The Patten Lumbermen’s Museum in Patten, Maine, chronicles the history of the state’s logging operations and shows what life was like for those working in the logging camps. Logs would be harvested by teams and then driven down the Penobscot River to Patten in massive log drives. Between 1832 and 1888, about 8.7 billion cubic feet of lumber was shipped out of Bangor. This made it the largest shipping port for lumber in the world. The Lumbermen’s Museum includes replicas of logging camps from the 1820s and the early 20th century. It also has a Lombard Longhauler and other fascinating artifacts and tools that shaped the lives of Maine lumberjacks.

Downhill Skiing

Take the family skiing or tubing at Hermon Mountain near Bangor.
Skiing at Hermon Mountain near Bangor. Photo by Cait Bourgault

Ten minutes from Bangor, New Hermon Mountain is a small, family-owned ski resort with trails that can accommodate novice as well as experienced skiers. Lessons are also available for beginners or those who just need a refresher. Tired of skiing or just looking for a fun family-friendly activity? Take a trip down the 600-foot snow-tubing hill. Just $15 will get you a three-hour session of tubing.

In the Greenville area, be sure to check out the skiing at Big Squaw Ski Resort. It offers affordable skiing and snowboarding lessons for beginners, making it a great place for a family to pick up a new sport.

About 60 miles north of Bangor in the town of Lee you can also hit the slopes at the Mt. Jefferson Ski Area. Nestled in the mountains, this family-oriented ski area has 10 runs, including terrain for all ability levels. Just be aware that the ski are does not rely in snowmaking, so it’s only open when the weather permits. Be sure you should call ahead of time: (207) 738-2377.

Catch a Show in Bangor

As the cultural center of The Maine Highlands, Bangor offers a rich array of concerts and theater productions. Darling’s Waterfront Pavilion is an open-air amphitheater that sits in a beautiful location along the Penobscot River and offers concerts throughout the warm summer months and into the fall. It attracts national touring acts, such as Phish, Kenny Chesney, and Imagine Dragons, making for a memorable evening the entire family can enjoy.

One of the most iconic shows in Bangor is the annual performance of The Nutcracker which is held at the Collins Center for the Arts and features the Robinson Ballet, a local performance company. This classic Christmas production is perfect for a family outing during a winter visit to The Maine Highlands. It might even become a new annual tradition for your family.
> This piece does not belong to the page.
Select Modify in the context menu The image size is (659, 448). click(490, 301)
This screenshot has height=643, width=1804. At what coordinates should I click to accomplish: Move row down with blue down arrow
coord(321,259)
Bangor is also home to the Penobscot Theatre Company, which hosts performances for all ages, including popular kid-friendly productions like “Elf the Musical.” While it’s unusual for a small town to have a theatre that’s open all year long, the Penobscot has a full calendar of musicals, plays, and concerts that take place in the historic Bangor Opera House.

It’s not always easy to put together a vacation that pleases everyone, but The Maine Highlands holds a great variety of activities. From concerts to outdoor adventures, you’ll have no problem entertaining grownups as well as kids. It’s also a challenge to handle the logistics if you want your family to experience something new and different together. But, Maine’s guide services, outfitters, and networks of lodges make it a snap to pull off something amazing, like dog sledding or river rafting. Whatever type of trip your dreaming of for your family, you’ll find it in The Maine Highlands.